He produced a research area known as 'femtochemistry' which helps analyse why certain chemical reactions take place but not others
Nobel prize-winning Egyptian chemist Ahmad Zewail, who served as a science and technology adviser to US President Barack Obama, died on Tuesday in the United States at the age of 70, Egypt's presidency announced.
Zewail, a naturalised US citizen, won the Nobel prize for chemistry in 1999 for his groundbreaking work in the study of chemical reactions in extremely short timescales, making him the third Egyptian to win a Nobel prize and the country's first scientist to do so.
His work showed that it is possible with rapid laser technique to study in slow motion how atoms in a molecule move during a chemical reaction.
According to the Nobel Prize website, Zewail's work led to the birth of the research area called femtochemistry, "which enables us to understand why certain chemical reactions take place but not others".

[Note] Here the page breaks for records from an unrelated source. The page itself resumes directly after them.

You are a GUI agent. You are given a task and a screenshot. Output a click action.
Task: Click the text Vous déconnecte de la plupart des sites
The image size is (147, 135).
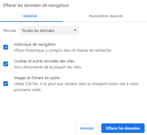[x=48, y=67]
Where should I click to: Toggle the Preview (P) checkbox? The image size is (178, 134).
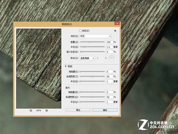80,31
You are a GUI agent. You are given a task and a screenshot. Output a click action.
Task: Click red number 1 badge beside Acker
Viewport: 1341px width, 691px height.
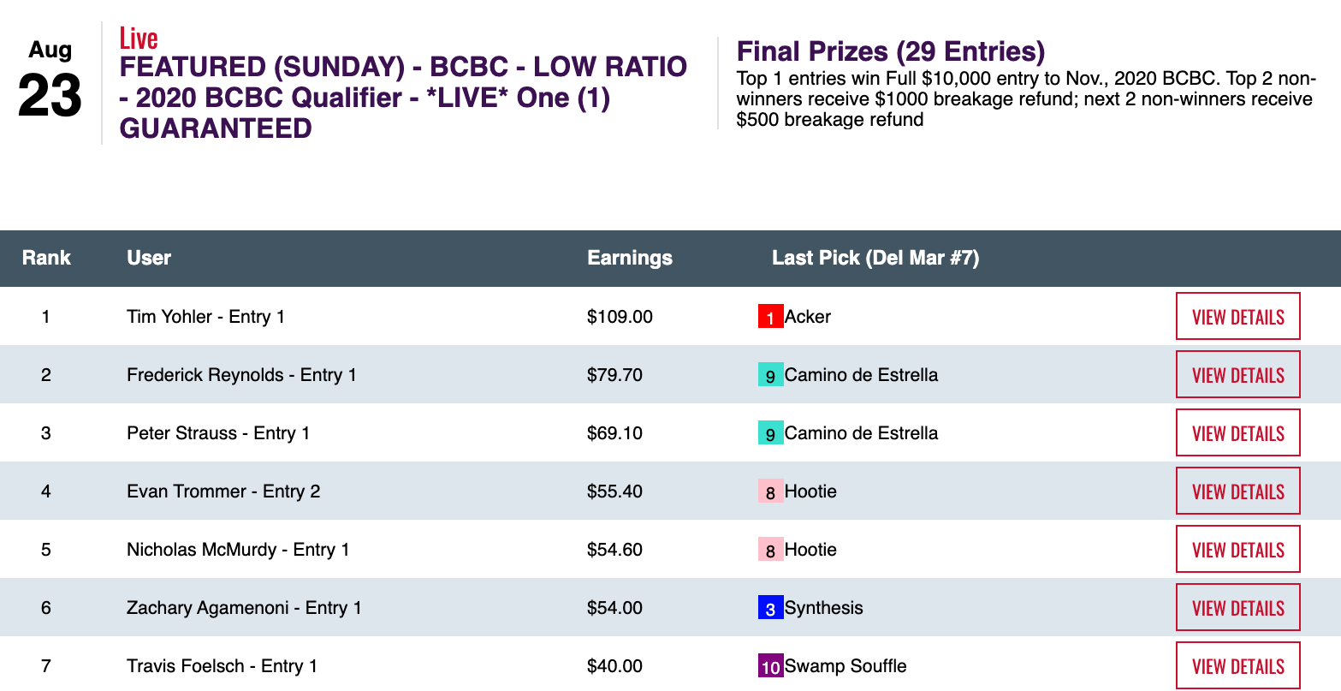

"Egypt has today lost one of its faithful sons and a brilliant scholar" who devoted his life to scientific research, Egyptian President Abdel Fattah al-Sisi said in the statement.
Born in the northern Egyptian town of Damanhur in 1946, Zewail studied chemistry at Alexandria University before moving to the US in 1969 where he gained his doctorate from the University of Pennsylvania in 1974.
In 2009 he was appointed to Obama's Council of Advisors on Science and Technology, and later that year he was named the US's first science envoy to the Middle East.
Up to his death, Zewail worked at the California Institute of Technology. His body will be repatriated to Egypt.